Barbara
Moritz, grüne Kandidatin bei der Kölner
Oberbürgermeister-Wahl am Sonntag, über verlorene
Stimmen und einen Wahlkampf ohne Show.
Frau
Moritz, nach den letzten Umfragen sollen Sie am Sonntag
nur zehn Prozent der Stimmen bekommen. Damit sind Sie
noch weit von ihrem Ziel 15 Prozent plus X entfernt. Was
haben Sie falsch gemacht?
Barbara
Moritz: Ob ich soviel falsch gemacht habe, weiß
ich nicht. Diese Wahl ist ganz stark auf die Kandidaten
von SPD und CDU fokussiert. Viele Leute glauben, dass
ihre Stimme verloren ist, wenn sie nicht einen dieser
beiden Kandidaten wählen und es nicht zu einer Stichwahl
kommt. Es wird aber mit größter Wahrscheinlichkeit zu
einer Stichwahl kommen, so dass eine Stimme für mich im
ersten Wahlgang durchaus nicht verloren ist.
Verloren
wäre sie doch nur dann nicht, wenn Sie in die Stichwahl
kommen. Glauben Sie das ernsthaft?
Barbara
Moritz: Nein. Aber ein gutes Ergebnis im ersten
Wahlgang stärkt unsere Position gegenüber den anderen
Fraktionen und unsere Arbeit in den vier folgenden
Jahren. Wenn jetzt der Trend der letzten Kommunalwahl zu
Schwarz-Gelb gefestigt würde, würde das politisch
signalisieren, dass das Ergebnis der letzten Kommunalwahl
nichts mit dem Heugel-Skandal zu tun hatte, sondern dass
die Mehrheiten in Köln tendenziell in eine andere
politische Richtung gehen. Wenn aber insgesamt Rot-Grün
politisch gestärkt würde, würde das der CDU und FDP in
Köln zeigen, dass die Bürger nicht das wollen, was sie
bisher auf die Schiene gesetzt haben. Und das würde sie
politisch unter Druck setzen.
Haben
Sie anders als die Konkurrenz zu wenig Show gemacht?

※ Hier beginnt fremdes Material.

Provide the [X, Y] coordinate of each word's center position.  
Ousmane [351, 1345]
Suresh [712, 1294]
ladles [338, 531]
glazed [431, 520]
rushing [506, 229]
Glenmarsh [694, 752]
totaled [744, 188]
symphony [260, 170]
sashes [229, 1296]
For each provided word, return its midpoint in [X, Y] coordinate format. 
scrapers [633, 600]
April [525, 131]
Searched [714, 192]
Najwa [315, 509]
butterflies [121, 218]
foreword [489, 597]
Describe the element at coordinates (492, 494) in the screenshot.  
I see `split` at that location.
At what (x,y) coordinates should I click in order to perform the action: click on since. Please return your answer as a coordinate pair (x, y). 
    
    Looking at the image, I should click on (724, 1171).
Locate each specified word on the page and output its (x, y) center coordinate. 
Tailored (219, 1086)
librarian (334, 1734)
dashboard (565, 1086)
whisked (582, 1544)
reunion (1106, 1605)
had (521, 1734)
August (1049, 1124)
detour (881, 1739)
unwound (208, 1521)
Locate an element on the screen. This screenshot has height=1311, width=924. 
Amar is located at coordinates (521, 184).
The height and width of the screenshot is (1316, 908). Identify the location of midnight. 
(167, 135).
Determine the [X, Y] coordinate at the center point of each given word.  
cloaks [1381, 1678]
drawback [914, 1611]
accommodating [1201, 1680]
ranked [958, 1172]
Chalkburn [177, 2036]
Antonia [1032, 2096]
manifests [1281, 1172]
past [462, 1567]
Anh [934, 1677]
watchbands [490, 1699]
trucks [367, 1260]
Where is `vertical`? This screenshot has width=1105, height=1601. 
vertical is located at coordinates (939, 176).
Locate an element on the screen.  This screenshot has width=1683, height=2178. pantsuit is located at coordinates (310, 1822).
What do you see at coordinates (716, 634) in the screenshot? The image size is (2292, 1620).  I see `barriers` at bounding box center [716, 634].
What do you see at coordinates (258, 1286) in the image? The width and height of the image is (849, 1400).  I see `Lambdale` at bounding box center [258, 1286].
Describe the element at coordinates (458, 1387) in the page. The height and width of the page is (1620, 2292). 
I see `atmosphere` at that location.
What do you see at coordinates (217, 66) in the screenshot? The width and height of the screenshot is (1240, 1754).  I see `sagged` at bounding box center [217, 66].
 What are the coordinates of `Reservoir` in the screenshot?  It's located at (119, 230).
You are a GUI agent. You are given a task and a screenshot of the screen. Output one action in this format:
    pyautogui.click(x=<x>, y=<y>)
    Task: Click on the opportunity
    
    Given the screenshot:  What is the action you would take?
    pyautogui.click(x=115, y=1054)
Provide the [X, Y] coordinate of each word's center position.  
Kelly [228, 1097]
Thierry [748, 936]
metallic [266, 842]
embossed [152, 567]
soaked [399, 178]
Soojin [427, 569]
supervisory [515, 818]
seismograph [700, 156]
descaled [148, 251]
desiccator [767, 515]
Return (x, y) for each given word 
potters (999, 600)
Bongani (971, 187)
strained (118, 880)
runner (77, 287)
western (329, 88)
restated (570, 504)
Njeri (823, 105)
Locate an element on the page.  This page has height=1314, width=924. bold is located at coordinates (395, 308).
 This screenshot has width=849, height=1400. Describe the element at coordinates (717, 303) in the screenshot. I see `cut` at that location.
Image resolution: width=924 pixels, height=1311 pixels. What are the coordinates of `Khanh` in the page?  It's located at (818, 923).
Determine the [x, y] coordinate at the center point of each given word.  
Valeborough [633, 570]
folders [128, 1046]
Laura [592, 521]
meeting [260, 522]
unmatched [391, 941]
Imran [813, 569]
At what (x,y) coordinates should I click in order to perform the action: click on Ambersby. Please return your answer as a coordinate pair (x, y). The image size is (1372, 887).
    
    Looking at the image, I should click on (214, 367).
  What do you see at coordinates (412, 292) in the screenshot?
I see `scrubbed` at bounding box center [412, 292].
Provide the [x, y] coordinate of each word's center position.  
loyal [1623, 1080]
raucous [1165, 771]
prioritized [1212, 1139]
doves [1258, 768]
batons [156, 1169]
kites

Wäre das nichts gewesen: Sie, eine Woche auf dem
Roncalliplatz in einer Biotonne?
Barbara
Moritz: Wir haben versucht, Profil dadurch zu
gewinnen, dass wir uns nicht an diesem Larifari-Wahlkampf
beteiligt haben. Die unterschiedlichen Parteien haben ja
auch unterschiedliche Wählerklientel. Ich kann mir
einfach nicht vorstellen, dass unsere Wähler auf Show
abfahren.
Warum
hat konkrete Stadtpolitik im Wahlkampf der beiden
aussichtsreichsten Kandidaten eine so geringe Rolle
gespielt?
Barbara
Moritz: Die großen Volksparteien versuchen, die
ganze Bandbreite von links bis rechts, politisch bis
unpolitisch abzudecken. Ihnen ist eigentlich jedes
beliebige Thema recht. Aber dass die beiden mit ihrem
wenig sachorientierten Beliebigkeitswahlkampf gut beraten
waren, glaube ich nicht.
Welche
Fragen sind aus ihrer Sicht in Diesem Wahlkampf alle
nicht gestellt worden?
Barbara
Moritz: Alle wichtigen Fragen haben eine sehr
geringe Rolle gespielt. Zum Beispiel die Verkehrspolitik,
Entwicklungskonzepte für die Stadt, Aussagen zur
Wohnungspolitik oder Fragen der Bürgerbeteiligung. Das
sind Dinge, die für mich an erster Stelle stehen.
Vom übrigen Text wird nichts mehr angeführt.